## Quoted passage
START

We have found an algorithm that gathers the information needed to answer such questions by navigating in the hierarchy of the task specification. In the algorithm the help system goes down from the root node by stepping down only on active nodes towards the desired task until it finds a subtree which contains the desired task which cannot be visited as it is not active. Then two possibilities usually can occur: the desired task can be activated by activating another one first, or it is not possible to move further down as the desired task cannot be activated by the current state. In the latter case, the algorithm starts backtracking looking for a recursive task, hereafter the X task, which means a task that once completed can be executed again by performing a different set of subtasks. If it does not find any recursive task, it means that in the current session the desired task cannot be anymore performed. In this case the system has been designed allowing one-way trap doors which means that the system may enter in some states from where it is not possible anymore to accomplish a set of tasks. Otherwise, if the recursive task is found, then it is possible to select another set of subtasks, including the desired task, thus finding the solution to the problem. The consequent help message will indicate first the subtask to perform in order to complete the X recursive task and next those subtasks which enable the desired task.
In the evaluation phase the association tasks interactors can give other useful results. We are developing a tool (T.A.S.M., Tasks Actions Specification Mapping) which is able to gather information from the task-driven interactor based specification and the file logs which store events performed by the user, and to produce information about how well the user has performed the tasks.
The tool creates an association between physical events and the actions in the LOTOS specification of the considered application. In the specification it is possible to identify the actions which correspond to the completion of the tasks and those which are needed to reach them. Thus we can compare them with those effectively performed by the user and identify what errors the user has made actions which are not useful to perform the desired task.
More specifically, the tool works on three different levels: the task specification, the software architecture specification, and user actions. There are some tables which contain information which allow the tool to link the different levels. In the LOGS_LOTOS_TABLE the physical actions are associated with the actions in the LOTOS specification; by knowing the interactor architecture the INTERACT_TABLE is able to identify the internal actions in the specification which are activated by the user physical actions; finally the LOTOS_TASK_TABLE indicates what actions in the specification are associated with the completion of some task.
Figure 1: Abstraction Levels and Tables in the TASM Tool
The tool can give information such as: what the actions strictly needed to perform a task are; numeric information (such as number of executions of each task and number of performed actions); list of actions and tasks performed; list of actions and tasks which may be performed; user errors which occurred and their classification into three categories (minimal, recoverable and unrecoverable).
The evaluation results can be provided following a temporal or a logical (task-dependent) order.
The approach seems promising and, after some initial testing in an evaluation of a Swedish information system [PSL95], it is being further developed and applied to other case studies.

END

## Supplied information
START

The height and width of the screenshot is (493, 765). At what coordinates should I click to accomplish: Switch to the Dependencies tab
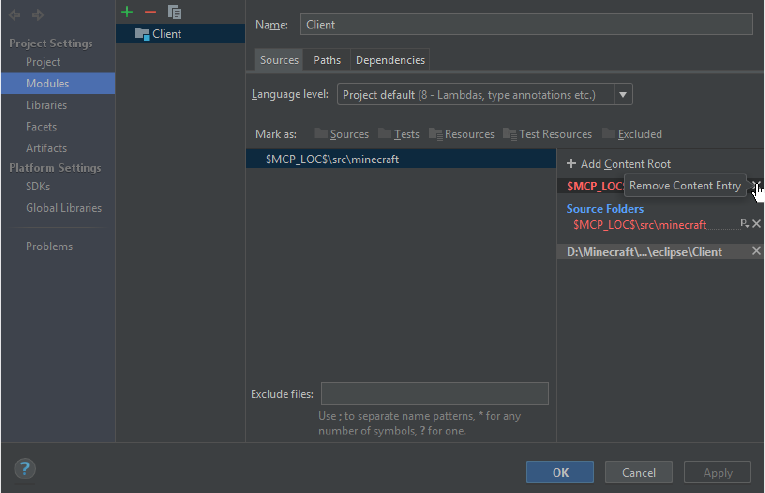[x=390, y=60]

END

## Directives
(A) Can you quote the passage on task-based help and usability evaluation between "In the evaluation" and "perform the desired task.", inclusive?
(B) Could you carry on the passage on task-based help and usability evaluation from its final sentence?

## Final answers
(A)
In the evaluation phase the association tasks interactors can give other useful results. We are developing a tool (T.A.S.M., Tasks Actions Specification Mapping) which is able to gather information from the task-driven interactor based specification and the file logs which store events performed by the user, and to produce information about how well the user has performed the tasks.
The tool creates an association between physical events and the actions in the LOTOS specification of the considered application. In the specification it is possible to identify the actions which correspond to the completion of the tasks and those which are needed to reach them. Thus we can compare them with those effectively performed by the user and identify what errors the user has made actions which are not useful to perform the desired task.

(B)
The resulting environment which is based on the use of various models and tools, is shown in Figure 2.
The starting point is the specification of the user tasks. The task model is used to drive the modelling and specification of a software architecture. By applying automatic tools for general purpose formal verification it is possible to check whether the specified system supports specific properties. Once a satisfying specification has been obtained it can be used to obtain an implementation by using the Interactor toolkit. The implementation can support task-oriented, contextual help. Finally, by using information from the architectural LOTOS specification and the user sessions with the implementation, the TASM tool can give some evaluation of the user interface.
Figure 2: The Task-Centered Environment
The task-driven specification approach has been applied to various case studies: the user interface for an air traffic controller [PM95a], a multimodal user interface for a flight data base [PM95b], a geographical information system [PSL95], and a mailing system [PP95]. Recently work on how to integrate task and user models (such as [A83], [BM95], [CMN83]) in the development of multimedia user interfaces has been developed. The basic idea is to start with the task specification which considers only constraints belonging to the application domain. When basic tasks have to be associated with software interaction objects which should support their performance then requirements from the user model should be considered to identify and design more effective software objects.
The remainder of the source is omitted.